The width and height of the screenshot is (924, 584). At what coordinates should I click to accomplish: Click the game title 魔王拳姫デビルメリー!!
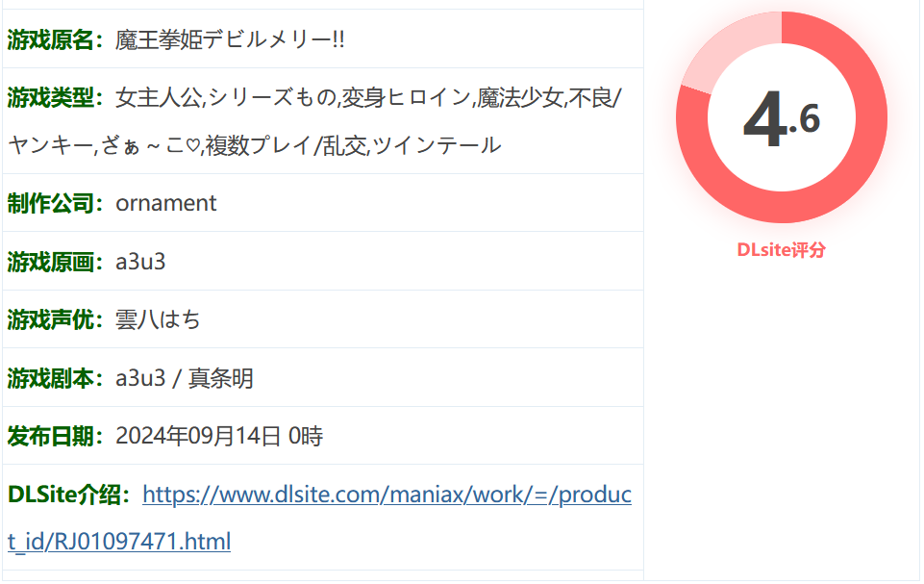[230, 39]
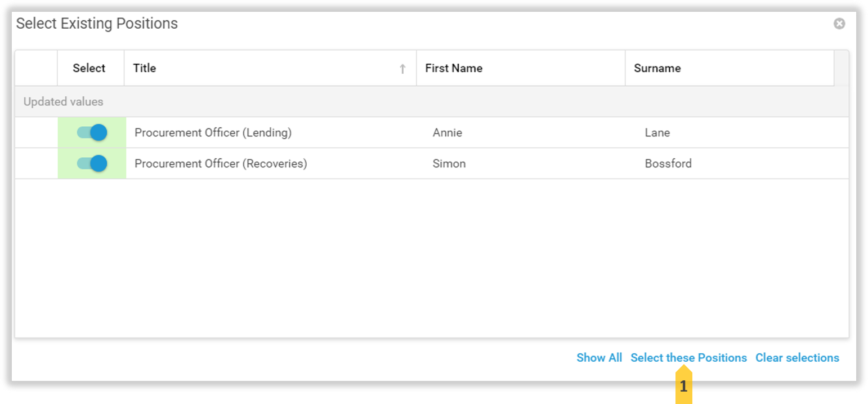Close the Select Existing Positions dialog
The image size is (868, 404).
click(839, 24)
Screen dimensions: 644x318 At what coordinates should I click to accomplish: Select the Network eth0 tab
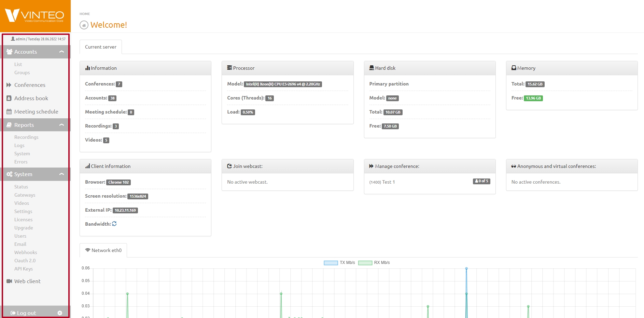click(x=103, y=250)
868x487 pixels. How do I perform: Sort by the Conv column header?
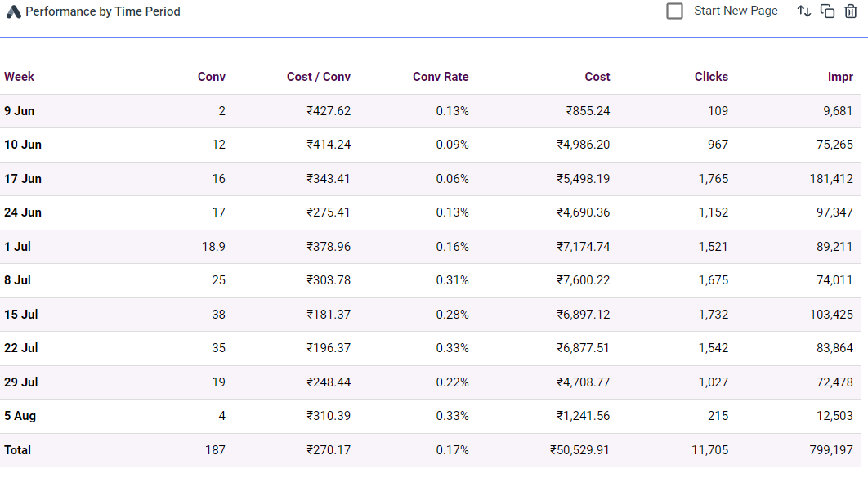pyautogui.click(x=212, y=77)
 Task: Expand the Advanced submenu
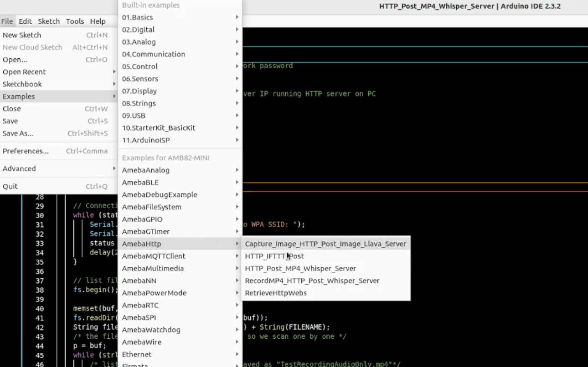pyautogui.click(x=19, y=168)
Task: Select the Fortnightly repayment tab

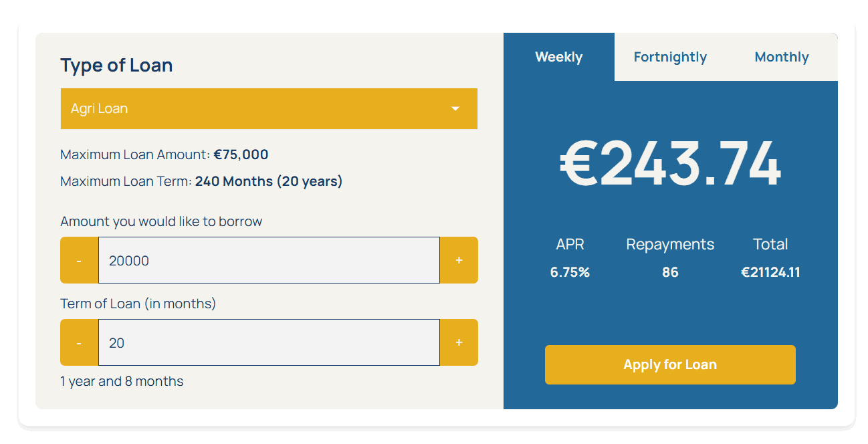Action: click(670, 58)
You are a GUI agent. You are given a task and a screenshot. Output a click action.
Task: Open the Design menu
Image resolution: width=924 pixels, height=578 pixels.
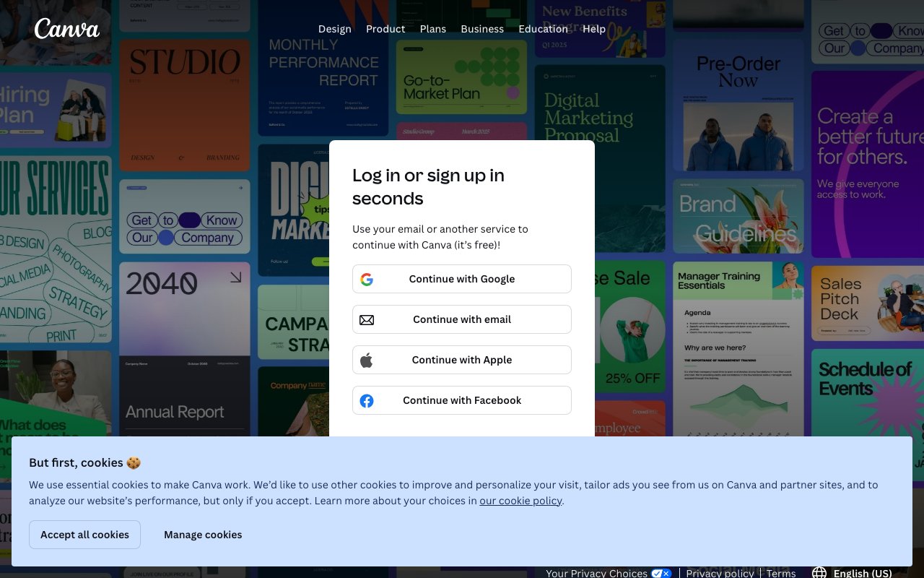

▶ THE PROBLEM
Starting at the line that contains "Task: Select the Fortnightly repayment tab", transcribe every line through the end of the listing exactly, including both end lines and excluding pictures.

▶ SOLUTION TO THIS EXERCISE
Task: Select the Fortnightly repayment tab

Action: click(670, 58)
You are a GUI agent. You are given a task and a screenshot. Output a click action.
Task: Open the Design menu
Image resolution: width=924 pixels, height=578 pixels.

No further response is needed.